§ **REQUEST**: Could you quote everything from the row containing "Task: Click the 首单减100 green badge" down to the end of the rows, both ends included, word for word and with the pictures left out?

§ **INPUT DATA**:
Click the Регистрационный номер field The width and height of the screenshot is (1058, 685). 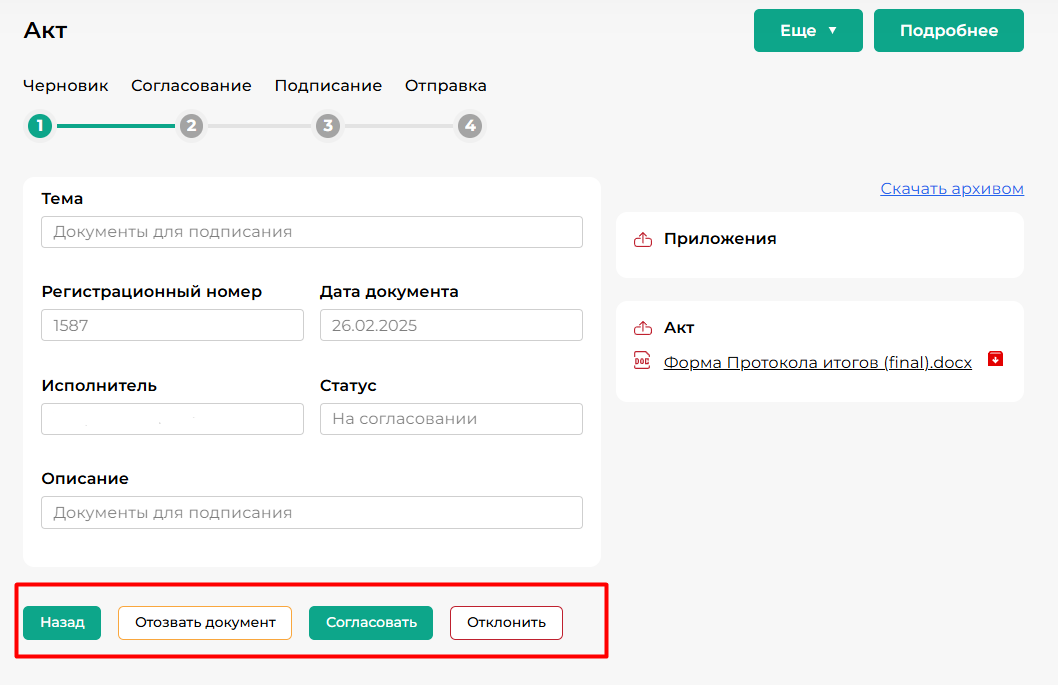tap(172, 326)
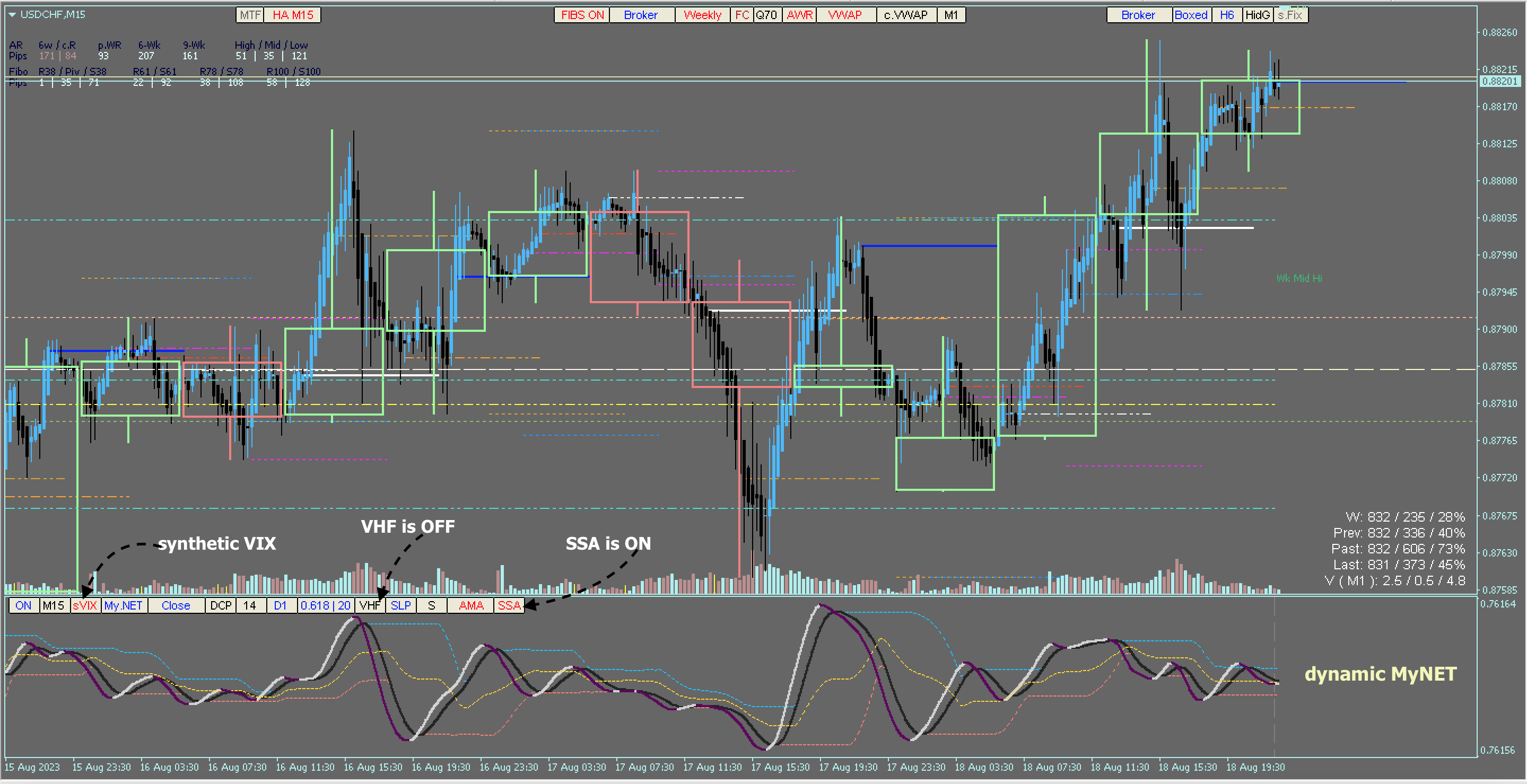
Task: Click the sVIX synthetic VIX button
Action: coord(85,605)
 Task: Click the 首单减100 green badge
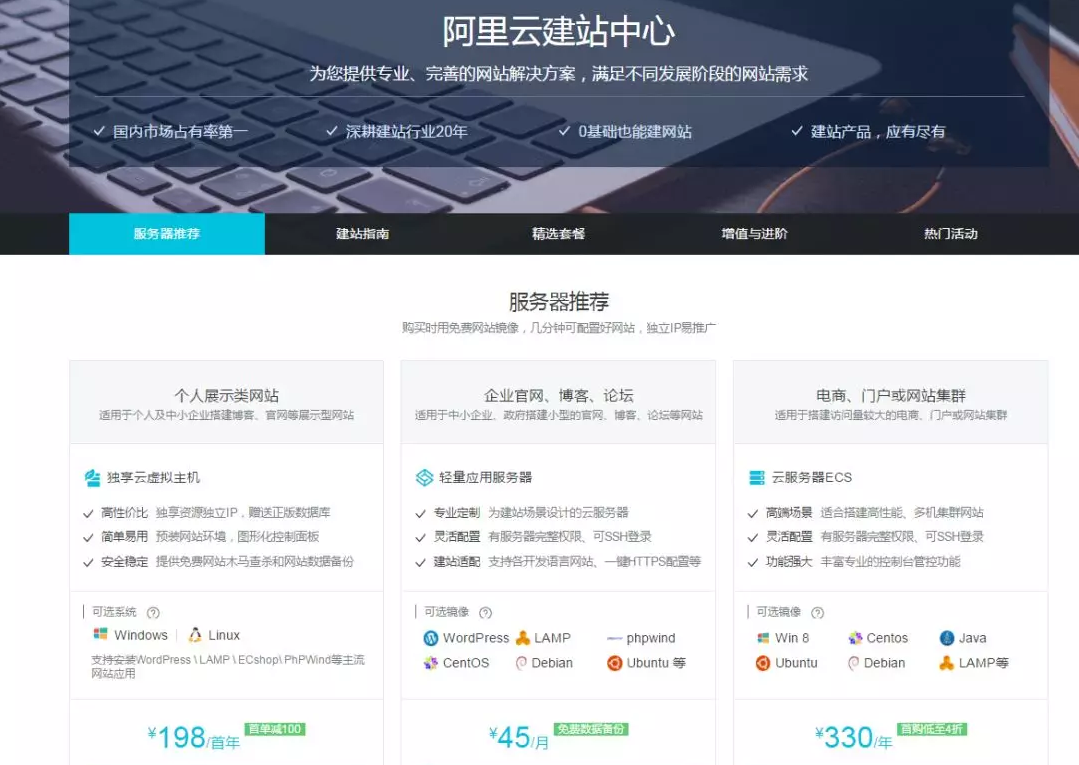tap(274, 729)
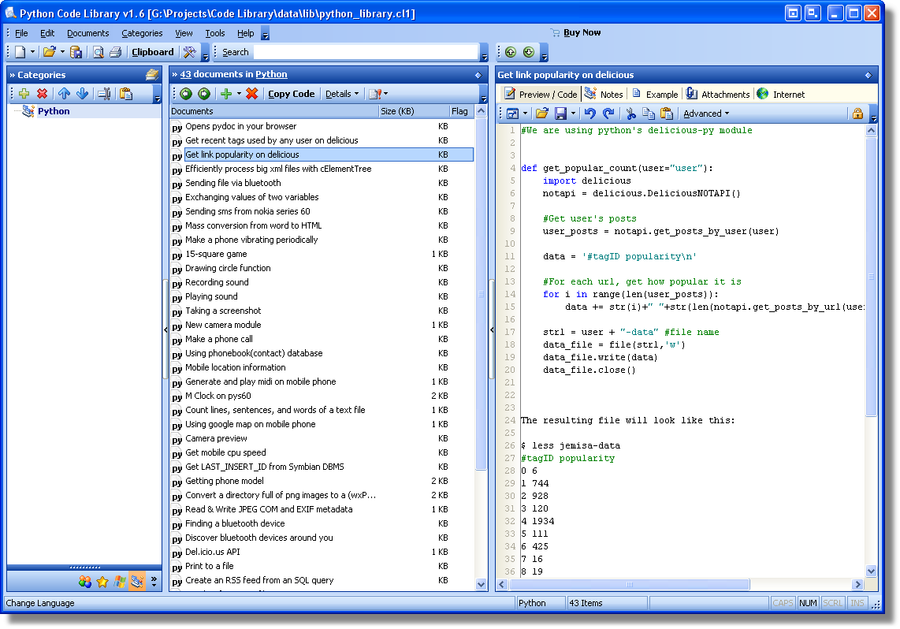Toggle the SCRL indicator in the status bar
This screenshot has width=900, height=629.
pos(833,604)
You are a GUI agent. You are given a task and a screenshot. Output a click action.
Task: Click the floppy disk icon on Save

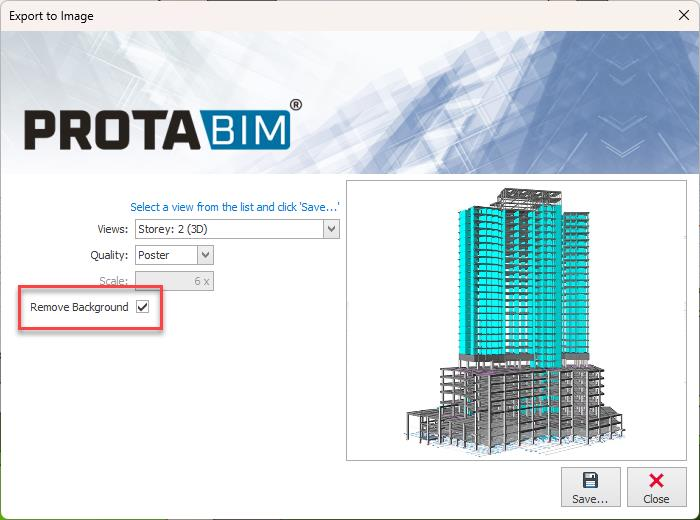590,480
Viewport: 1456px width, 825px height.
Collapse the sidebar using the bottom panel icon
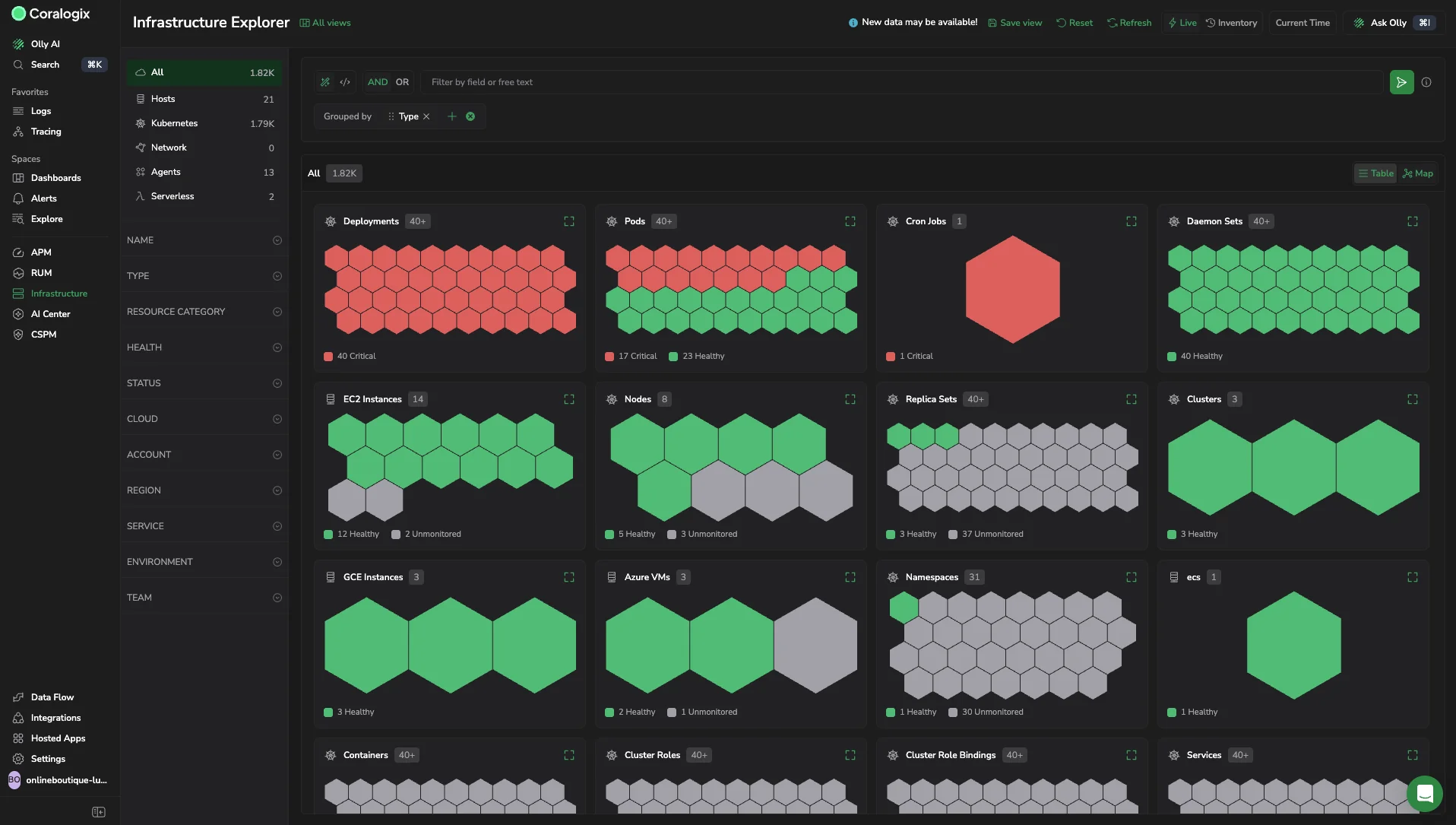tap(99, 812)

§ **EXERCISE ANSWER**:
 Task: Click the 首单减100 green badge
tap(274, 729)
Toggle the SCRL indicator in the status bar
This screenshot has width=900, height=629.
pos(833,604)
You are a GUI agent. You are given a task and a screenshot. Output a click action.
Task: Click the floppy disk icon on Save

590,480
Viewport: 1456px width, 825px height.
Collapse the sidebar using the bottom panel icon
tap(99, 812)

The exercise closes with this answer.